[Begin Material for this task]

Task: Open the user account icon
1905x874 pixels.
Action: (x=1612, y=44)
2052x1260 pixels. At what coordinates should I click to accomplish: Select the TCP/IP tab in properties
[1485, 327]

[End Material for this task]

Exercise brief -> Please copy each of the records above back out word for word.

Solved problem ->
Task: Open the user account icon
1905x874 pixels.
Action: (x=1612, y=44)
2052x1260 pixels. At what coordinates should I click to accomplish: Select the TCP/IP tab in properties
[1485, 327]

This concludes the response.